▶ DIRECTIONS FOR THIS TASK
Reproduce without any changes the stretch of items from the line that contains "Open the Subscription page" through the line that contains "tap(836, 701)", including both of those lines.

▶ DATA LISTING

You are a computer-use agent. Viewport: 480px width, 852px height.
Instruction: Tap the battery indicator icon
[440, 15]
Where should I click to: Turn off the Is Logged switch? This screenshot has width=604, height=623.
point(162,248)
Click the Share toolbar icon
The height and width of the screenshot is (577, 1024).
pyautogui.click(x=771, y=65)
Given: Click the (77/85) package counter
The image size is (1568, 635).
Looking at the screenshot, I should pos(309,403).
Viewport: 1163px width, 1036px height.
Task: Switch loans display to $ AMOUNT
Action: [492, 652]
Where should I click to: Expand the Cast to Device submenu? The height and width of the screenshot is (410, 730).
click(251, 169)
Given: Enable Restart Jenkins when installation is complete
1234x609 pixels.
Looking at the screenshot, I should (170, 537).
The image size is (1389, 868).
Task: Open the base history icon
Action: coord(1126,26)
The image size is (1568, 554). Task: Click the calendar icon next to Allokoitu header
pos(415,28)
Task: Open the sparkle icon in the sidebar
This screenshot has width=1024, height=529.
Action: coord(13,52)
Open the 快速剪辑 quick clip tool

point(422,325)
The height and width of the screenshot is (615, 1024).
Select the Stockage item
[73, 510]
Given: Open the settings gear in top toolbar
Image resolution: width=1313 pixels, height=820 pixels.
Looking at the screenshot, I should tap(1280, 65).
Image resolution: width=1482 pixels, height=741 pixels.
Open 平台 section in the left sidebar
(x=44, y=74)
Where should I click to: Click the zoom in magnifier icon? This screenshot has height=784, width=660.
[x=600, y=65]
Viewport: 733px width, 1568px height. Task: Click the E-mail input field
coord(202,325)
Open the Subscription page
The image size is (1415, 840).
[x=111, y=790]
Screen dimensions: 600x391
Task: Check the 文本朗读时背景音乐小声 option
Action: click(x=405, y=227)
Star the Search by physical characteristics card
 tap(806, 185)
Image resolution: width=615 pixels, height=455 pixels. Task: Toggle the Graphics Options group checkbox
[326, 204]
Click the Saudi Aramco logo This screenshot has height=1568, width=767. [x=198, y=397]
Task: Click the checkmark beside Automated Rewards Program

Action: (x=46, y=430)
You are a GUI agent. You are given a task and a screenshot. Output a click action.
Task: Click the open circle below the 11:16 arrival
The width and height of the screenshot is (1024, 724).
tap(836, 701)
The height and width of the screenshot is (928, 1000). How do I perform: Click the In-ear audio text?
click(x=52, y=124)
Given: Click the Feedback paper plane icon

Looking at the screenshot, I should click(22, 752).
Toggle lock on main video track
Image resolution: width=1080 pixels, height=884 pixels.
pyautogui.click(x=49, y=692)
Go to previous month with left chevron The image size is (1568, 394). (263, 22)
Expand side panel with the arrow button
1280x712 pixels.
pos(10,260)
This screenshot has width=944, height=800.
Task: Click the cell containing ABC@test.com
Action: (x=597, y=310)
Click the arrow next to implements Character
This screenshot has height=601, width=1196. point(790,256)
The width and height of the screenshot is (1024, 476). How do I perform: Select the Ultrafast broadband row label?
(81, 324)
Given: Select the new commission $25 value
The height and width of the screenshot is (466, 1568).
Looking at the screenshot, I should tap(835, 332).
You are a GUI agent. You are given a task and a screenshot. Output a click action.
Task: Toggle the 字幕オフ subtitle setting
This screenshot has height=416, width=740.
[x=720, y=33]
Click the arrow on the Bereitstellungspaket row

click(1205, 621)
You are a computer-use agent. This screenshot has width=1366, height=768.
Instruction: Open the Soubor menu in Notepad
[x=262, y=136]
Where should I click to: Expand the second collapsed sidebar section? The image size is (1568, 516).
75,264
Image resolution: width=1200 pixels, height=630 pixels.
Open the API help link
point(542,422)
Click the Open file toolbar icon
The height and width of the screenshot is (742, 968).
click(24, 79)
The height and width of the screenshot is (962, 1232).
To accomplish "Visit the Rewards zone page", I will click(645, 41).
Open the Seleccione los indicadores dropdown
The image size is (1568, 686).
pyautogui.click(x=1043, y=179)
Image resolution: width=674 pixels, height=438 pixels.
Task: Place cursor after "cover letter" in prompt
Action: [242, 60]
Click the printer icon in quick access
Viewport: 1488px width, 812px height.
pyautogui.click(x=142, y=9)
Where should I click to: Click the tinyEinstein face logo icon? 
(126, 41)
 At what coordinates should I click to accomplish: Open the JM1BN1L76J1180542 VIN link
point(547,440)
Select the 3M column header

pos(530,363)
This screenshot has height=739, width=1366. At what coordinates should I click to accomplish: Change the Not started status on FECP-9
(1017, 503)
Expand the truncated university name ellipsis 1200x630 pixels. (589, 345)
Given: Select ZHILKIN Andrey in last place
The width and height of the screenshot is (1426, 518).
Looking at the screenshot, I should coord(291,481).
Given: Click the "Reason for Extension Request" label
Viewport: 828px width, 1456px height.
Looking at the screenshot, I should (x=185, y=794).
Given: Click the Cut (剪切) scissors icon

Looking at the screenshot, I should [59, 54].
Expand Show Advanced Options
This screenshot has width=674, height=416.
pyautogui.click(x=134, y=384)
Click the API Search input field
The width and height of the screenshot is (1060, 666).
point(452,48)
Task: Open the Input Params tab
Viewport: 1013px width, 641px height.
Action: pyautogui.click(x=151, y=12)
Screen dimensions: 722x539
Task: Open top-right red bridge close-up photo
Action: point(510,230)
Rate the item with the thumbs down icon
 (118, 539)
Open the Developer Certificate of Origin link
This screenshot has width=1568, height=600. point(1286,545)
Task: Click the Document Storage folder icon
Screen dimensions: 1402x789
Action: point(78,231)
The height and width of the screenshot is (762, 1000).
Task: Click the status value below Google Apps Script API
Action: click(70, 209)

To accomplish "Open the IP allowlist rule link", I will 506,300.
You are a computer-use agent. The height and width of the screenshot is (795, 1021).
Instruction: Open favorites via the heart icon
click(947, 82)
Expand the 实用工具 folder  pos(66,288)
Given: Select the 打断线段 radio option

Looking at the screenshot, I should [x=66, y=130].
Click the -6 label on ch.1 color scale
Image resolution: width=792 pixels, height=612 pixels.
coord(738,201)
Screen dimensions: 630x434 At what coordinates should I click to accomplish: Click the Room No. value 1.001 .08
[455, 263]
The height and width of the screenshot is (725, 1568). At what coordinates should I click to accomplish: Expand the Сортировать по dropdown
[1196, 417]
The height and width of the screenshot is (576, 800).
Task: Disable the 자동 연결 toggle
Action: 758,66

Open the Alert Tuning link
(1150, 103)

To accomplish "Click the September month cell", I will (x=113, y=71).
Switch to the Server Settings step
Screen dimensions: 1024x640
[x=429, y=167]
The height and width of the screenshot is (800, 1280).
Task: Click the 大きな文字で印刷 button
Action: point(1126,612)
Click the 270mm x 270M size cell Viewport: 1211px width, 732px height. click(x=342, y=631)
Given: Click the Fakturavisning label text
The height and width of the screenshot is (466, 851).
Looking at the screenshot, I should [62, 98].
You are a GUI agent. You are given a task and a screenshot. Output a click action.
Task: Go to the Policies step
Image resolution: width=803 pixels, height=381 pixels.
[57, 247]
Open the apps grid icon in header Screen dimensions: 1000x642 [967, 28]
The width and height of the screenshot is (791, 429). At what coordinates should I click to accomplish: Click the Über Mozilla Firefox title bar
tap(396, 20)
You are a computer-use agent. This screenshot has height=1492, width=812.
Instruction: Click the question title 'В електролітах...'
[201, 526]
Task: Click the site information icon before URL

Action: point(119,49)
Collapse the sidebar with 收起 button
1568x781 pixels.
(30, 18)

▶ OUTPUT FOR THIS EXERCISE
Open the Subscription page
The image size is (1415, 840).
[x=111, y=790]
Screen dimensions: 600x391
Task: Check the 文本朗读时背景音乐小声 option
Action: click(x=405, y=227)
Star the Search by physical characteristics card
 tap(806, 185)
Image resolution: width=615 pixels, height=455 pixels. Task: Toggle the Graphics Options group checkbox
[326, 204]
Click the Saudi Aramco logo This screenshot has height=1568, width=767. [x=198, y=397]
Task: Click the checkmark beside Automated Rewards Program

Action: (x=46, y=430)
You are a GUI agent. You are given a task and a screenshot. Output a click action.
Task: Click the open circle below the 11:16 arrival
The width and height of the screenshot is (1024, 724).
tap(836, 701)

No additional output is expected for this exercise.